**Tasks:**
1. Decide whether each statement agrees with the vSphere HA advanced settings text below: (a) the isolation address is pinged only when heartbeats are not received from any other host in the cluster; (b) if no isolation address is specified, the host uses the first DNS server; (c) specifying more isolation addresses speeds up isolation detection. Answer each with yes or no and quote the deciding words of the text.
2. Write a continuation of the vSphere HA advanced settings text below, picking up after its final sentence.

**Document text:**
VCP-6 Objective 9.1–Configure Advanced vSphere HA Features

For this objective I used the following resources:

Objective 9.1 – Configure Advanced vSphere HA Features

Knowledge

Explain Advanced vSphere HA Settings

Enable/Disable Advanced vSphere HA Settings

Since both these topics pretty much go hand in hand I am going to cover them jointly. VMware vSphere allows you to add to or change the default behavior of the cluster HA settings. While the default settings maybe appropriate for the majority of environments, depending on your specific implementation setting changes may be needed. I hope it goes without saying that vSphere HA will need to be enabled on the given cluster to make any changes.

Listing of Advanced Options

Option Description
das.isolationaddress[…] Sets the address to ping to determine if a host is isolated from the network. This address is pinged only when heartbeats are not received from any other host in the cluster. If not specified, the default gateway of the management network is used. This default gateway has to be a reliable address that is available, so that the host can determine if it is isolated from the network. You can specify multiple isolation addresses (up to 10) for the
cluster: das.isolationaddressX, where X = 0-9. Typically you should specify one per management network. Specifying too many addresses makes isolation detection take too long.

Text and item location entries:
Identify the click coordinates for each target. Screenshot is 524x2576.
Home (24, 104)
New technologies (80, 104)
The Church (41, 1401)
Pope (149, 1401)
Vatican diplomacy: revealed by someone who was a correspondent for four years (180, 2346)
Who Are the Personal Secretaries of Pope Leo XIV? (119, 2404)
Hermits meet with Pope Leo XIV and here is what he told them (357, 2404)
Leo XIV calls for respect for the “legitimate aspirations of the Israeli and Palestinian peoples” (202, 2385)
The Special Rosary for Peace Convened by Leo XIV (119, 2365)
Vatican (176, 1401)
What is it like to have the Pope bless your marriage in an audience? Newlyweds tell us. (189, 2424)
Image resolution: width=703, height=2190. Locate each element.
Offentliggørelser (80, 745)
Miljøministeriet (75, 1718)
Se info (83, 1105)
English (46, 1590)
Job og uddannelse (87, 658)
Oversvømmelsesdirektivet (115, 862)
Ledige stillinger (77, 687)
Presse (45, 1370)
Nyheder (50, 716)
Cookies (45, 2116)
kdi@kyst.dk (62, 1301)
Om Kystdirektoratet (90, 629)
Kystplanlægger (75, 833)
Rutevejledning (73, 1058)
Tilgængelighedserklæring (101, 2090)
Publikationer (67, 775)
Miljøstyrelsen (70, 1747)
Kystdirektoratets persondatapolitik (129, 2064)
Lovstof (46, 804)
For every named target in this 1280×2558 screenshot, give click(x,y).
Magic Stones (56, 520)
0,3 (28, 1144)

**Answers to the tasks:**
1.
(a) Yes: "This address is pinged only when heartbeats are not received from any other host in the cluster."
(b) No: "If not specified, the default gateway of the management network is used."
(c) No: "Specifying too many addresses makes isolation detection take too long."

2.
das.usedefaultisolationaddress By default, vSphere HA uses the default gateway of the console network as an isolation address. This option specifies whether or not this default is used (true|false).
das.isolationshutdowntimeout The period of time the system waits for a virtual machine to shut down before powering it off. This only applies if the host’s isolation response is Shut down VM. Default value is 300 seconds.
das.slotmeminmb Defines the maximum bound on the memory slot size. If this option is used, the slot size is the smaller of this value or the maximum memory reservation plus memory overhead of any powered-on virtual machine in the cluster.
das.slotcpuinmhz Defines the maximum bound on the CPU slot size. If this option is used, the slot size is the smaller of this value or the maximum CPU reservation of any powered-on virtual machine in the cluster.
das.vmmemoryminmb Defines the default memory resource value assigned to a virtual machine if its memory reservation is not specified or zero. This is used for the Host Failures Cluster Tolerates admission control policy. If no value is specified, the default is 0 MB.
das.vmcpuminmhz Defines the default CPU resource value assigned to a virtual machine if its CPU reservation is not specified or zero. This is used for the Host Failures Cluster Tolerates admission control policy. If no value is specified, the default is 32MHz.
das.iostatsinterval Changes the default I/O stats interval for VM Monitoring sensitivity. The default is 120 (seconds). Can be set to any value greater than, or equal to 0. Setting to 0 disables the check.NOTE Values of less than 50 are not recommended since smaller values can result in vSphere HA unexpectedly resetting a virtual machine.
das.ignoreinsufficienthbdatastore Disables configuration issues created if the host does not have sufficient heartbeat datastores for vSphere HA. Default value is false.
das.heartbeatdsperhost Changes the number of heartbeat datastores required.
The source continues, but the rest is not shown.